Klipsch Reference Series (nearest audition site would be Best Buy, but the nearest Magnolia store is over an hour away).

RF-82
RC-62 center channel

I also discovered a local store is supposed to handle paradigm. I'll check to see what they have in my price range. I'm hoping the monitor 9's will be, but can't find much in pricing online. I'll go ahead and add them to the mix and update once i've heard and priced them.

Paradigm Monitor 9
CC-290 Center channel

I'm mostly interested in getting the best sounding speakers. If you have any knowledge of or opinion on either sets, or if you have another set in this price range you think I should consider, your input would be greatly appreciated.

Thanks


----------



## hddummy (Mar 9, 2007)

I've heard several really good reviews about the Aperion speakers and how detailed and vocal they are. You certainly can audition them since the company encourages you take advantage of their free 30 day in home trial with free shipping to you and back if required.

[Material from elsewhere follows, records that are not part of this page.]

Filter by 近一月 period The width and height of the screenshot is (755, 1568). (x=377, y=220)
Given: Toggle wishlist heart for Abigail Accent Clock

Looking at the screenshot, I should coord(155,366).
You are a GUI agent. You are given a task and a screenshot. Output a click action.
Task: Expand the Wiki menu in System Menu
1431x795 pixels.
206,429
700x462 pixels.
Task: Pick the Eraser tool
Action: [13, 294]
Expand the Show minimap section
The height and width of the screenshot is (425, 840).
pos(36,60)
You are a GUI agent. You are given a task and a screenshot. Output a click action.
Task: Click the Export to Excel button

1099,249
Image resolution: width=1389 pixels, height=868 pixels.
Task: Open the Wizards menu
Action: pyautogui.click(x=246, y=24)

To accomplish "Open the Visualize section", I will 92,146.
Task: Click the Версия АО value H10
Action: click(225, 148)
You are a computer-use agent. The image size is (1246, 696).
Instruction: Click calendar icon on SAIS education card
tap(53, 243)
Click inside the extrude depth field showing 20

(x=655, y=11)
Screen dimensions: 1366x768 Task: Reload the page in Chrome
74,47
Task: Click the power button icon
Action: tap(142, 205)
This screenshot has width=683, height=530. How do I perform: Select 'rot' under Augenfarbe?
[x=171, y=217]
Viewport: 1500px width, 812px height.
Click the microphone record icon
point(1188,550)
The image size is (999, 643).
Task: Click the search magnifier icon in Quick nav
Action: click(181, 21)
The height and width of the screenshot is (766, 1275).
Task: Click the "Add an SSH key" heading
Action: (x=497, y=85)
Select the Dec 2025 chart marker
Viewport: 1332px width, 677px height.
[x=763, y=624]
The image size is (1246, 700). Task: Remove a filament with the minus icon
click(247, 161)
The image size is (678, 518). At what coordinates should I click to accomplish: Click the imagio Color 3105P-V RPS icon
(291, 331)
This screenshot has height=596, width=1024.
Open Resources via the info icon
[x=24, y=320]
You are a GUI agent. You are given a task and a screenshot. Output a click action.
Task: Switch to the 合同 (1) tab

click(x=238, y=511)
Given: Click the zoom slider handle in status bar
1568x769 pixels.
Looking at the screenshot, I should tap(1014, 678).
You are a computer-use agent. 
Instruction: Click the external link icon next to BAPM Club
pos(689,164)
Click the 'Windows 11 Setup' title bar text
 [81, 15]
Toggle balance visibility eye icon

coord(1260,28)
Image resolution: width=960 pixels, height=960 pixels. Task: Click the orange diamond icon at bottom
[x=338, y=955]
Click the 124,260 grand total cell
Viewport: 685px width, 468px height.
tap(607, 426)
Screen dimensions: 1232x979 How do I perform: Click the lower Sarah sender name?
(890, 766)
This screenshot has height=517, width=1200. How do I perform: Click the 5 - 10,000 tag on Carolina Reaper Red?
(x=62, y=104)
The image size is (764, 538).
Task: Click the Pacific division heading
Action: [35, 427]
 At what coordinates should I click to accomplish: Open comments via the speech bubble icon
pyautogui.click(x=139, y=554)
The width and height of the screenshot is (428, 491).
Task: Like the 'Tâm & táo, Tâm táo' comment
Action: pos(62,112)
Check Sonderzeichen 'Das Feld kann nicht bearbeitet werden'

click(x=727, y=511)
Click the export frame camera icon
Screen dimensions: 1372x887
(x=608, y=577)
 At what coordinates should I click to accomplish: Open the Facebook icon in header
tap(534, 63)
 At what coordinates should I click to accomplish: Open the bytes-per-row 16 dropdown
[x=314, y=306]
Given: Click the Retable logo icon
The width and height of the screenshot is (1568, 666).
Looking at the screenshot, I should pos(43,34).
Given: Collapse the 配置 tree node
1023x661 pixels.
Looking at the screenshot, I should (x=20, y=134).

I would like to know if you have any size limitations and what speakers you are currently using. It is hard to suggest a "better" speaker without a baseline.


----------



## eugovector (Sep 4, 2006)

I haven't heard the new 5 series, but I have heard the old 4, 5, and 6. The 5s were good, but if you can swing a little extra money for the 6 series, definitely do it.


----------



## Guest (Jun 13, 2008)

Thanks for the replies

I am currently using a pair of *OLD* DCM Timewindow 3 towers(each tower has an 8" woofer,6.5" midrange, and 3/4" soft plastic dome tweeter) with a timbre matched center (2 4" drivers and a 3/4" dome tweeter). The center is small and a real weak point in my system. I also have a 10" Energy subwoofer and as i previously mentioned, Klipsch reference in wall surround speakers. The only size limitations are on the center channel, which cannot be over 9"x26"x12". 

The setup is my living room and the dimensions are roughly 20' x 16' with a 12' ceiling.

I looked at the 6 series, but it would be an additional $650. I may consider delaying my purchase until i can upgrade to the sixes.

I did discover last night that we have a dealer not far from here that is supposed to carry paradigm. Couldn't find anything on prices though so i don't know if they have anything in my price range. I'm going to check them out this weekend.

Finally, I didn't include these in my initial post, but i suppose I should throw Klipsch in to the mix. I can get a pair of RF-82's and a RC-62 center channel for $1450. Not sure how they compare to the Aperion's or Wharfedales.


----------



## hddummy (Mar 9, 2007)

I think I would order the Aperions and pick up the Klipsch set from BB. Set them up and audition them in YOUR room then return which ever set you don't want. I personally think you pay a bit much for Paradigm...sort of a prestige brand.


----------



## Guest (Jun 13, 2008)

Turns out the local store I found on paradigms website sells paradigm speakers but doesn't actually carry them in store. 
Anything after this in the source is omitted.